- Aim of the task: All of the listing should be output exactly, apart from the pictures.

- Record set:
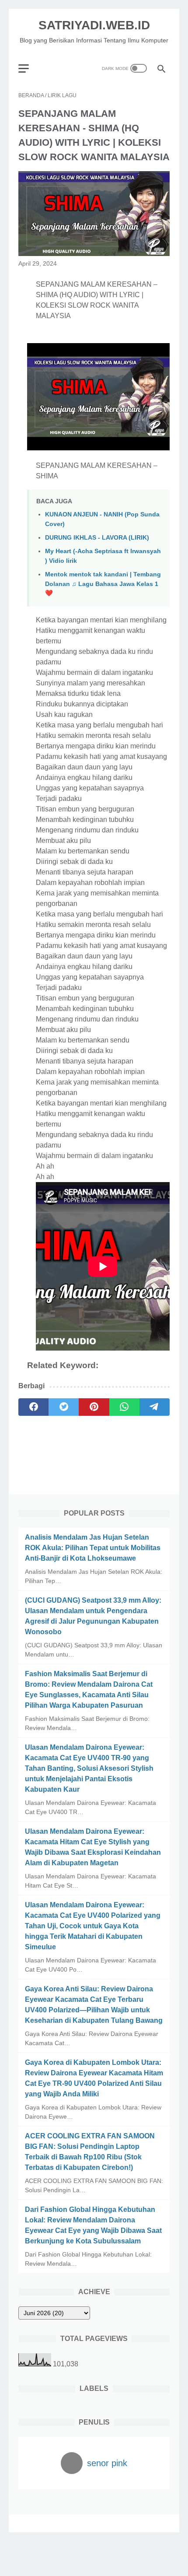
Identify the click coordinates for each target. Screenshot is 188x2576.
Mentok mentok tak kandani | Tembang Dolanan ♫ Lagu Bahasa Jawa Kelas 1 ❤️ (103, 584)
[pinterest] (94, 1407)
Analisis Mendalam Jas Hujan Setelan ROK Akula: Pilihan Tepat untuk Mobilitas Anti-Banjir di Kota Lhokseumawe (92, 1548)
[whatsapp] (124, 1407)
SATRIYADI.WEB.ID (94, 25)
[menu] (28, 68)
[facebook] (33, 1407)
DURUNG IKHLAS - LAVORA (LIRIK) (97, 537)
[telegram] (154, 1407)
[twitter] (64, 1407)
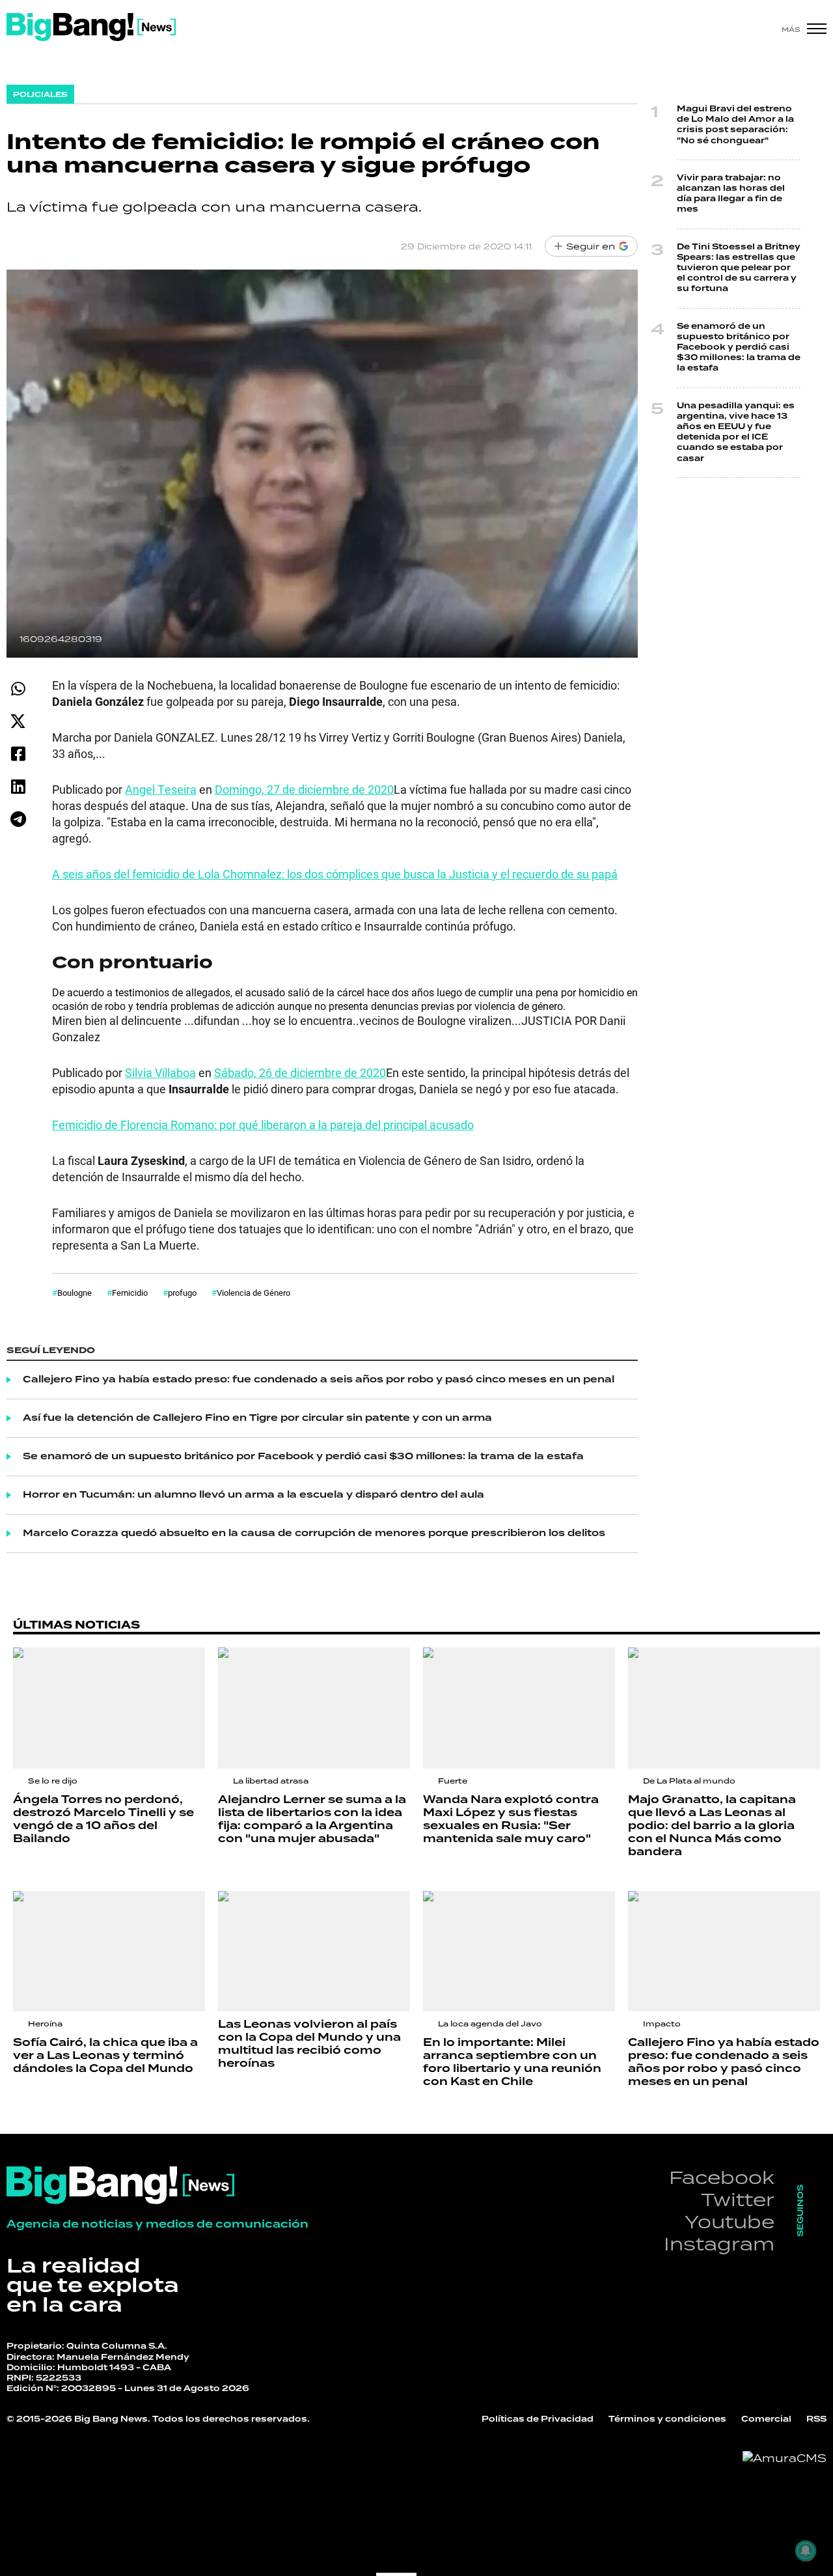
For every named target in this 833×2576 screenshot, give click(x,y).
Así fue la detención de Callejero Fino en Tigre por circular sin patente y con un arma (257, 1418)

- Response to this exercise:
Identify the click coordinates for each target. Screenshot is 188x2576.
Mentok mentok tak kandani | Tembang Dolanan ♫ Lagu Bahasa Jawa Kelas 1 ❤️ (103, 584)
[pinterest] (94, 1407)
Analisis Mendalam Jas Hujan Setelan ROK Akula: Pilihan Tepat untuk Mobilitas Anti-Banjir di Kota Lhokseumawe (92, 1548)
[whatsapp] (124, 1407)
SATRIYADI.WEB.ID (94, 25)
[menu] (28, 68)
[facebook] (33, 1407)
DURUNG IKHLAS - LAVORA (LIRIK) (97, 537)
[telegram] (154, 1407)
[twitter] (64, 1407)
For every named target in this 833×2576 screenshot, give click(x,y).
Así fue la detención de Callejero Fino en Tigre por circular sin patente y con un arma (257, 1418)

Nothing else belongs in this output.